An Interview with Sir Martin Sorrell

Martin Sorrell
Sir Martin

23rd May 2016

Martin Sorrell is the king of advertising and marketing. At the age of 41, he became CEO of Wire and Plastic Products. He has grown the company over 30 years, assembling a marketing services empire, and in the process has catapulted WPP into the FTSE 100.

Q: How well do you think advertising has adapted to the arrival of the Internet and social media?
A: I think pretty well, but probably not well enough. If you look at us, for example, it’s about 40% of our business, as best as you can measure it, because everything is morphing into one. It’s a bit like television advertising: when we had TV advertising for the first time, it was separate, and then it became more and more integrated into what we did with radio or whatever it happened to be. So that’s happening to digital. To some extent, saying something like 40% is an artificial distinction, because in a few years’ time, everything will become digital in some way, shape, or form, and it’s quite difficult actually to determine what is digital and what isn’t, even now. But I think generally what has happened has been in the right direction. It probably hasn’t been fast enough, and that’s natural in a way, because human nature is to be frightened of change. If you are someone like me, you don’t like to change your habits, and change is a threat rather than an opportunity. It is easy to say that it’s an opportunity but it’s very difficult to do it. People in various occupations have suffered job loss: try telling somebody on a car production line in Detroit that globalisation has been good for them, and they lose their jobs, which explains some of the political phenomena that we’re seeing on both sides of the Atlantic at the moment.
Also, we haven’t managed to measure media effectively, certainly not offline, because they don’t measure the changes in peoples’ habits. When you measure traditional television, for example, you’re not measuring it on what you call the C+7 basis, which is 7 days after airing, you’re doing it on plus 3 days, which means you fail to capture a number of the views. Secondly, online measurement is deficient because a three second view on Facebook – when 50% of the time the sound is turned off – can’t be as effective in terms of views as a 30 seconds, or 1 minute, or even longer TV commercial, and yet that has been the criteria. So the hurdle level for online is much lower than it is for offline. Time spent by consumers on various new media is significant and, certainly on mobile, the industry hasn’t caught up with that time spent and hasn’t managed to produce good enough creative on a small screen, or target it sufficiently accurately to make it contextual; i.e. make it relevant for clients to be investing sufficient time.
There is another thing that’s going on: there is some data on traditional media, such as newspapers and magazines, of the felling of trees and distributing variety, which quite clearly seems to indicate that engagement by consumers is greater in the physical world than in the digital world. So, broadly, the answer to your question is we’ve gone a long way, but the systems of measurement, validation and viewability have to be improved. There’s a long way to go.

Q: What would you say the fundamentals of advertising are, and how applicable do you think these are in the wider world?

§ §

▸ PROBLEMS TO WORK ON
a – In the Sorrell interview, at what age did Martin Sorrell become CEO of Wire and Plastic Products?
b – Translate this sentence from the Sorrell interview into Spanish: "So the hurdle level for online is much lower than it is for offline."
c – Copy a passage from the Sorrell interview word for word, starting at the words "An Interview with" and ending after "and social media?".
Rely solely on the Sorrell interview when responding.

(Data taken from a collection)
§ §

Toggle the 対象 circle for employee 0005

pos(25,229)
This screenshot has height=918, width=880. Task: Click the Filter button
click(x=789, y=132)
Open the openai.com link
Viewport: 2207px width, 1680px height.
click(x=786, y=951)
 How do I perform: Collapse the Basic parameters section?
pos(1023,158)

§ §

▸ RESULTS FOR THE EXERCISE
a – He became CEO at the age of 41.

b – Así que el listón para lo online es mucho más bajo que para lo offline.

c –
An Interview with Sir Martin Sorrell

Martin Sorrell
Sir Martin

23rd May 2016

Martin Sorrell is the king of advertising and marketing. At the age of 41, he became CEO of Wire and Plastic Products. He has grown the company over 30 years, assembling a marketing services empire, and in the process has catapulted WPP into the FTSE 100.

Q: How well do you think advertising has adapted to the arrival of the Internet and social media?